(Dataset items)
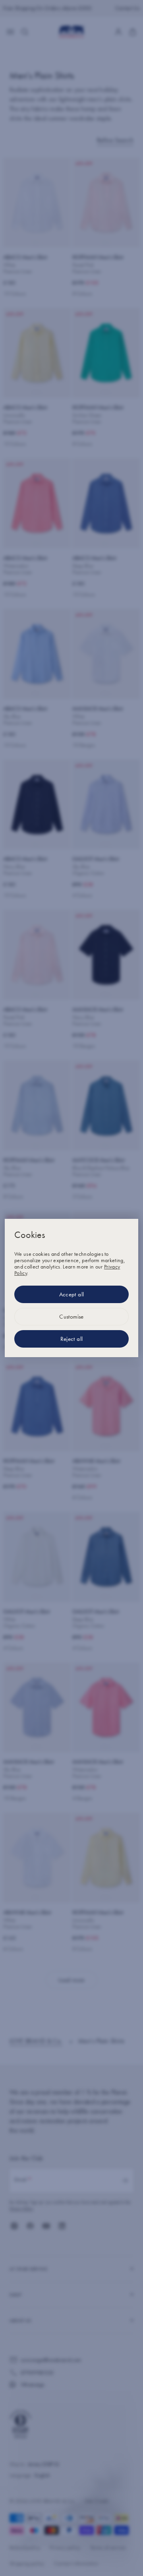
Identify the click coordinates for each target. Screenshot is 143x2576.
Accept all (71, 1294)
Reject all (71, 1339)
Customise (71, 1317)
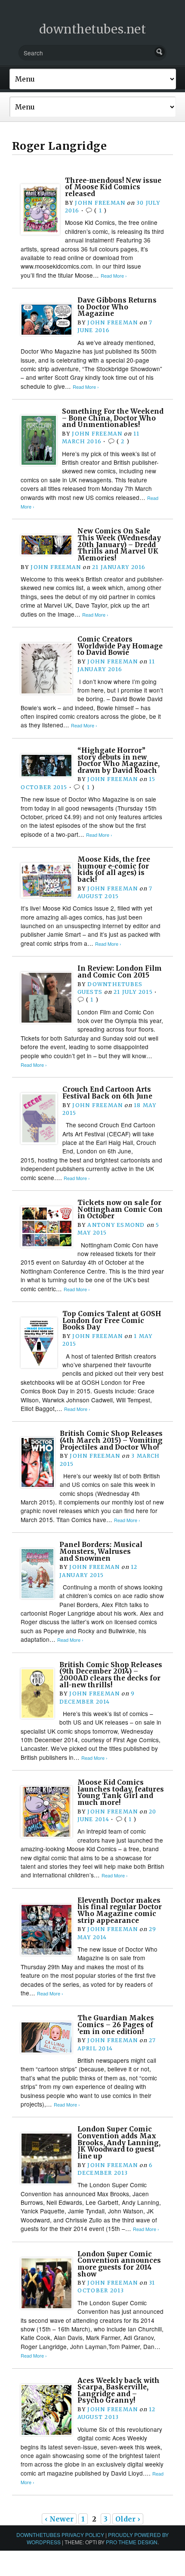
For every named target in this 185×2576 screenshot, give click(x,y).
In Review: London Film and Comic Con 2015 (119, 971)
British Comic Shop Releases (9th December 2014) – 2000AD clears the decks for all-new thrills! (110, 1675)
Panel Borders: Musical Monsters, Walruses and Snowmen (100, 1551)
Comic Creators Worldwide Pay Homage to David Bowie (120, 646)
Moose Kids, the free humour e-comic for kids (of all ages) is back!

* _Work item_
Output a verbatim copy of all entries above; no pictures go in it.

* _Task output_
Identify the click coordinates for each target. Screenshot is 143x2576.
Accept all (71, 1294)
Reject all (71, 1339)
Customise (71, 1317)
For every named target in this 185×2576 screenshot, give click(x,y).
In Review: London Film and Comic Con 2015 (119, 971)
British Comic Shop Releases (9th December 2014) – 2000AD clears the decks for all-new thrills! (110, 1675)
Panel Borders: Musical Monsters, Walruses and Snowmen (100, 1551)
Comic Creators Worldwide Pay Homage to David Bowie (120, 646)
Moose Kids, the free humour e-comic for kids (of all ages) is back!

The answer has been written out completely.